(Collected data entries)
====

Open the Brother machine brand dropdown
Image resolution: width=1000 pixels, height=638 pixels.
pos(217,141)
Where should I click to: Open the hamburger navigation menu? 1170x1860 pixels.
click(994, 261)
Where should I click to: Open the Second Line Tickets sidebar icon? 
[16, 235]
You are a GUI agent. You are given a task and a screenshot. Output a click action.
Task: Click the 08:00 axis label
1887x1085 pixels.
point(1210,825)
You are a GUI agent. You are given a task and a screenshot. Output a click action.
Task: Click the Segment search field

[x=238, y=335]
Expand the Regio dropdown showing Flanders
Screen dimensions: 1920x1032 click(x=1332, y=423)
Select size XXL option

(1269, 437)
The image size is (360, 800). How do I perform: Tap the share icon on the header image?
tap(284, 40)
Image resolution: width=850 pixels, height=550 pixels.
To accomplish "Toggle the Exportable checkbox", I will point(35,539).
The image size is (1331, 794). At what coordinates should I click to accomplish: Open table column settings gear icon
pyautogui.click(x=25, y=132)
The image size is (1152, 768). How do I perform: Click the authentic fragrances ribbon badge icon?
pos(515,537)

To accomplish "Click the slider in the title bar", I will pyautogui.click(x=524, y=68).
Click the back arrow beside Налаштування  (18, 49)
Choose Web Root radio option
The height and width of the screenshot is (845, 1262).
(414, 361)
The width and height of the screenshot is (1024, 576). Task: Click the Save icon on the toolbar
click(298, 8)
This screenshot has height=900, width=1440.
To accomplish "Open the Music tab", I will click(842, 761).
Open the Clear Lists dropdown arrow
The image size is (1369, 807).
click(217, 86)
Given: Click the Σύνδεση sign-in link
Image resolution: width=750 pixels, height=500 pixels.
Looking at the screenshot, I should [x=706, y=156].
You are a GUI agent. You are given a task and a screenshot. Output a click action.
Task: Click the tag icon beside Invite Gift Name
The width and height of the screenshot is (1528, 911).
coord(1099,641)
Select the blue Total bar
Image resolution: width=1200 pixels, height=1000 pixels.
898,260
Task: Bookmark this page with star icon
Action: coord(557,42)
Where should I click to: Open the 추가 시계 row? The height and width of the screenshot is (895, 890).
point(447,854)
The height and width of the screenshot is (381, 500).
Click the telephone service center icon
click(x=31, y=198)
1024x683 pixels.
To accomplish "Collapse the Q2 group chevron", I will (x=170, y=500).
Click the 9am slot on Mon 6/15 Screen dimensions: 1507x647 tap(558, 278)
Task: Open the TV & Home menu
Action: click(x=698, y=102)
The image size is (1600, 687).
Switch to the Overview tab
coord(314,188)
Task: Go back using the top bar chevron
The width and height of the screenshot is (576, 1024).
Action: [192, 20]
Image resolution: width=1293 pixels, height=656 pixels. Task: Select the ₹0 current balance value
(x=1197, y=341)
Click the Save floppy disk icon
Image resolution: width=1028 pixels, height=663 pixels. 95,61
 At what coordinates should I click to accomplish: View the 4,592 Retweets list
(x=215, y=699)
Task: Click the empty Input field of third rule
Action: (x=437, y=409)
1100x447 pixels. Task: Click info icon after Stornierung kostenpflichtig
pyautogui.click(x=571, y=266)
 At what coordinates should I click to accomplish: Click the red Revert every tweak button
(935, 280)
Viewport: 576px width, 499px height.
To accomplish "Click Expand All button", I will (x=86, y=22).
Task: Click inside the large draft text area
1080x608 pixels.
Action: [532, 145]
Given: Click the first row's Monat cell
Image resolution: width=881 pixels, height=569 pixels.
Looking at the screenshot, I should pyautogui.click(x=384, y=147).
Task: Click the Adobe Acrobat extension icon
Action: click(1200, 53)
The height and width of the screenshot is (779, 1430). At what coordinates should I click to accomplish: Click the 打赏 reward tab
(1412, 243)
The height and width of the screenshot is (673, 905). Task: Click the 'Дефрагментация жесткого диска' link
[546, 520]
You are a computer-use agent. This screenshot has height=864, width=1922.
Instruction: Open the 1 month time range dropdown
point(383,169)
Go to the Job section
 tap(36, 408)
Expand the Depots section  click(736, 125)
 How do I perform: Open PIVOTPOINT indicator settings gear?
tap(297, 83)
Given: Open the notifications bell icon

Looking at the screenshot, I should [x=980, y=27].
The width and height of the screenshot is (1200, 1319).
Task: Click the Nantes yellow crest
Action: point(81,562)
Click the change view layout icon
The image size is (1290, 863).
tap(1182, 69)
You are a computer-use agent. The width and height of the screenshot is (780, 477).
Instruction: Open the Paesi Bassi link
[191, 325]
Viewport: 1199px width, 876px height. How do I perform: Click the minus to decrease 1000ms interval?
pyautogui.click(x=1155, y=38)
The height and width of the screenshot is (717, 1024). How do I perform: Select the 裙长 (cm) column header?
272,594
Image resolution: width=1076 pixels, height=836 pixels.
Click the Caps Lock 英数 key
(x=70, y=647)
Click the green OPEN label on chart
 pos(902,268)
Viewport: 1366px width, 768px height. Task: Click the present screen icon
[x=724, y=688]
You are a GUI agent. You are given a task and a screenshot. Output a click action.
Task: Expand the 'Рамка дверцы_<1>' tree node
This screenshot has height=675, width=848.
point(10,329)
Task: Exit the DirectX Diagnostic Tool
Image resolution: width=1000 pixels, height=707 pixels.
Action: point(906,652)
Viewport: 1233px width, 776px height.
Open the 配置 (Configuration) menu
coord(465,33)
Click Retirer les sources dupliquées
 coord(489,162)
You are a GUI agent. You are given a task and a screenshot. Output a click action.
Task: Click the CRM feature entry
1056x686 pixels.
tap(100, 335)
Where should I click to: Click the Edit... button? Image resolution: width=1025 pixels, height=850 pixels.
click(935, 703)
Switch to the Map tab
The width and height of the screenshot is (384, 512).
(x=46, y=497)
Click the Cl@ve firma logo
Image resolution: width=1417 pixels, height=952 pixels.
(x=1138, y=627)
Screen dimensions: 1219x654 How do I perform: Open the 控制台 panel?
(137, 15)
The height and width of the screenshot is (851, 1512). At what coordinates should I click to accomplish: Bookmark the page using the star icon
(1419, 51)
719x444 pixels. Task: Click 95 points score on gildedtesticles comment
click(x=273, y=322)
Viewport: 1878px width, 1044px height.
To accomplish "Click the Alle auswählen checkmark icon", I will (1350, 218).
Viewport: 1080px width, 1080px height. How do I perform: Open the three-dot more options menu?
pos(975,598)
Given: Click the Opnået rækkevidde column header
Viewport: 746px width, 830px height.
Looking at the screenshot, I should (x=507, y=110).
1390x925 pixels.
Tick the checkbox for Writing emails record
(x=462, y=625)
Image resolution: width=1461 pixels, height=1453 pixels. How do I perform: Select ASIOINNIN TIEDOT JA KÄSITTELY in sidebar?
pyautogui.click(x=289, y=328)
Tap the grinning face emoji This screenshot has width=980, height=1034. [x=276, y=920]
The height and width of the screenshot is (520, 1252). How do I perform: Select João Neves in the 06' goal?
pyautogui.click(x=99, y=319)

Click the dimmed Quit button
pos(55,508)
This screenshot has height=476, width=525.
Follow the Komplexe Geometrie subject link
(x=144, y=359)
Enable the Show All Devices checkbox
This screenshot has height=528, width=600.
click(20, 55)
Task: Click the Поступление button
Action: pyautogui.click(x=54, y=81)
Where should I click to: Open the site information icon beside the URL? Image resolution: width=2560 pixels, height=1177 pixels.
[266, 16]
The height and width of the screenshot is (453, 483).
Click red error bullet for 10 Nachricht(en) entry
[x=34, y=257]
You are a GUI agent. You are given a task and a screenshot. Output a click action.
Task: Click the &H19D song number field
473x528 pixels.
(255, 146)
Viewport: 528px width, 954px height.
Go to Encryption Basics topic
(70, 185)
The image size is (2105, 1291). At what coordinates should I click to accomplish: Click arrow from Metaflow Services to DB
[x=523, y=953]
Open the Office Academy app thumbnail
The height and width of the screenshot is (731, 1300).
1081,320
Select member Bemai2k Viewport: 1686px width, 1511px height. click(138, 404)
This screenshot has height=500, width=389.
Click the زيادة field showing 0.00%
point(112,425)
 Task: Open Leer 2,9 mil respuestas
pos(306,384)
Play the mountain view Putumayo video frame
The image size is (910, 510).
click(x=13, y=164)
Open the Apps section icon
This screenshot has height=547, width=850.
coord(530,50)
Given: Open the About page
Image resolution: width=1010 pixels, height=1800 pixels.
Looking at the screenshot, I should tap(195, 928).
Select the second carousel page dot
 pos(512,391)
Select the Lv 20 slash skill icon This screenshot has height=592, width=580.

====

* [WORK TO COMPLETE]: Look above for the line holding "1100x447 pixels. Task: Click", then set down exactly that line and every line after it up to and including the line holding "Given: Click the first row's Monat cell", with nothing else.

* [RESPONSE FOR THIS EXERCISE]:
1100x447 pixels. Task: Click info icon after Stornierung kostenpflichtig
pyautogui.click(x=571, y=266)
 At what coordinates should I click to accomplish: Click the red Revert every tweak button
(935, 280)
Viewport: 576px width, 499px height.
To accomplish "Click Expand All button", I will (x=86, y=22).
Task: Click inside the large draft text area
1080x608 pixels.
Action: [532, 145]
Given: Click the first row's Monat cell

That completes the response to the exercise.